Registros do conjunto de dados
____________________

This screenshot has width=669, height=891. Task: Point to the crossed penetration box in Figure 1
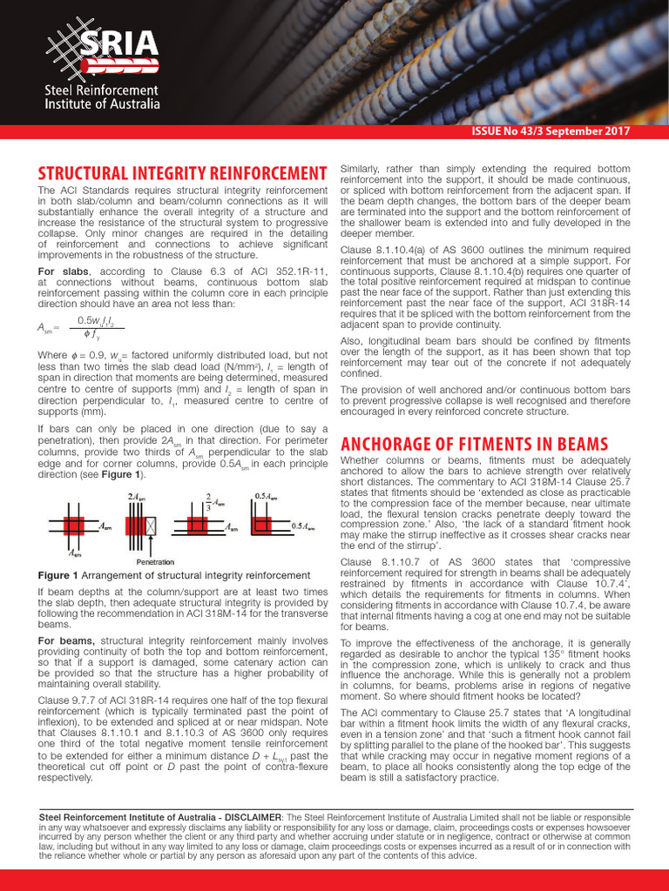point(152,526)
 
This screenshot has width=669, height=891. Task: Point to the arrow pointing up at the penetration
point(152,547)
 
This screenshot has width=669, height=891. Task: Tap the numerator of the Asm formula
point(96,320)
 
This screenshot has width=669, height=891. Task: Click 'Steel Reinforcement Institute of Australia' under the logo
point(103,97)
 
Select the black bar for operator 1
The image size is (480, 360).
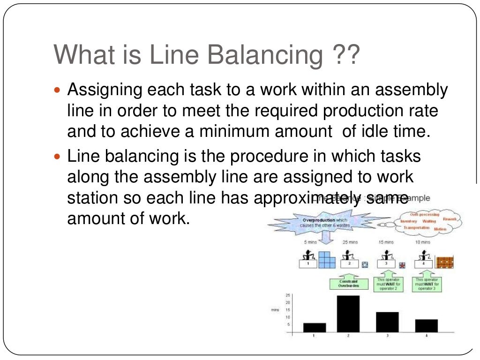[314, 327]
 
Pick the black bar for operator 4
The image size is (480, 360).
[426, 325]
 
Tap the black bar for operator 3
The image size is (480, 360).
[387, 322]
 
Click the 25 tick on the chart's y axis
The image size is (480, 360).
[288, 295]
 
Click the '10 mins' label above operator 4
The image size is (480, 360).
[422, 242]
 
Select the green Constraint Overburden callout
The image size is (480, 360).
[348, 283]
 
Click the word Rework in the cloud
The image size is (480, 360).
[450, 219]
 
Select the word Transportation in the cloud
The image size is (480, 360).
[416, 227]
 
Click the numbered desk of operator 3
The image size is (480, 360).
[386, 264]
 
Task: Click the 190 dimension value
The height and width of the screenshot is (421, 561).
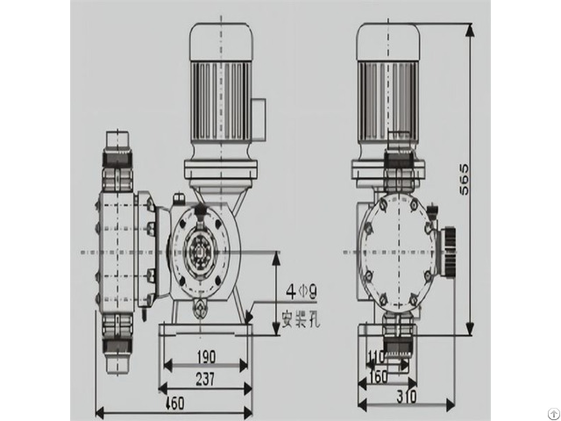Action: coord(205,357)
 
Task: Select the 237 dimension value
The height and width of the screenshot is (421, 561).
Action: coord(205,378)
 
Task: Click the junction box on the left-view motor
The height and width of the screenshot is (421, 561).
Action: coord(259,113)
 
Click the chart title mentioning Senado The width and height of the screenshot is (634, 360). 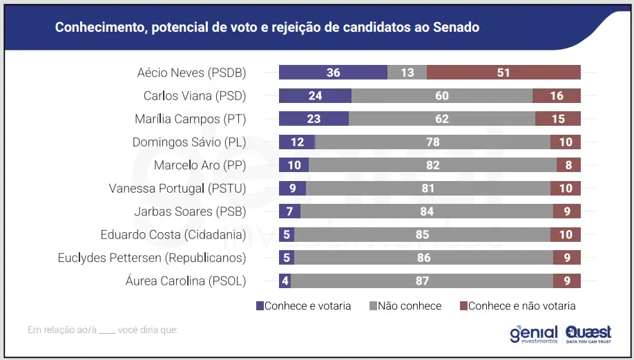point(267,28)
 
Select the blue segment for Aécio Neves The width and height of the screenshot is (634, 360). point(333,73)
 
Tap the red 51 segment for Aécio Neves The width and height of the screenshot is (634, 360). point(503,73)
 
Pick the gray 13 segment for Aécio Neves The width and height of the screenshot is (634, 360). point(407,73)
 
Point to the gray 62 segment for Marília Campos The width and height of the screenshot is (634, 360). point(442,119)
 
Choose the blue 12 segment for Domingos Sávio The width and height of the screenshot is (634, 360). point(296,142)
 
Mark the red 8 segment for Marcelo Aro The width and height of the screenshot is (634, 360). point(568,165)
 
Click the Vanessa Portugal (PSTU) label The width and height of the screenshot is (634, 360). point(177,188)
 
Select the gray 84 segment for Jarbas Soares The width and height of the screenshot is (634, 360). point(427,211)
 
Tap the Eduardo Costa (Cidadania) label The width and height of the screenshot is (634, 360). point(173,234)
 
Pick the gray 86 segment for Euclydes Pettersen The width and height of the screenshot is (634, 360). point(423,258)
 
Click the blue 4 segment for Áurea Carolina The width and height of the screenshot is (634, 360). point(285,281)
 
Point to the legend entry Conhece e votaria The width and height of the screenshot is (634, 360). point(303,305)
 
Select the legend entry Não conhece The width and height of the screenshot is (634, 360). point(405,305)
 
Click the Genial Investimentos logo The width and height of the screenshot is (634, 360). point(533,334)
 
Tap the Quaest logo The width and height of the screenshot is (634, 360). point(588,334)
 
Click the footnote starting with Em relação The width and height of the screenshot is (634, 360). point(103,330)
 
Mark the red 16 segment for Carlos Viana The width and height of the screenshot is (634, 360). point(557,96)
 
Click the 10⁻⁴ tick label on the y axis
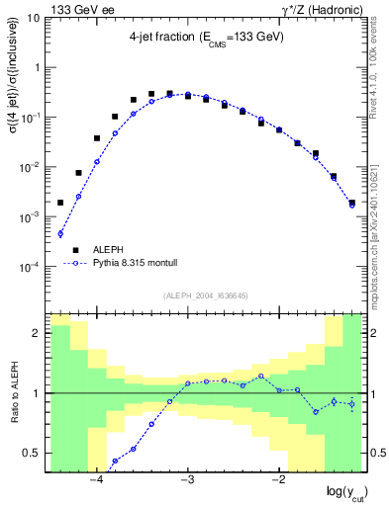pyautogui.click(x=31, y=266)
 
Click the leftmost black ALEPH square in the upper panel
pyautogui.click(x=60, y=203)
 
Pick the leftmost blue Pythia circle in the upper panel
pyautogui.click(x=60, y=234)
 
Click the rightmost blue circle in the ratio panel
pyautogui.click(x=352, y=403)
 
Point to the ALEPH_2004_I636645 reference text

____________________

Reescreva a listagem a partir da linha que contém "Click the 10⁻⁴ tick label on the y axis" e siga até o fim dela, sem omitir nenhuma linha, e ajuste cada número das coordenadas somando -140. Deixe as imagens de fora.

Click the 10⁻⁴ tick label on the y axis
pyautogui.click(x=-109, y=126)
 
Click the leftmost black ALEPH square in the upper panel
pyautogui.click(x=-80, y=63)
 
Pick the leftmost blue Pythia circle in the upper panel
pyautogui.click(x=-80, y=94)
 
Click the rightmost blue circle in the ratio panel
pyautogui.click(x=212, y=263)
 
Point to the ALEPH_2004_I636645 reference text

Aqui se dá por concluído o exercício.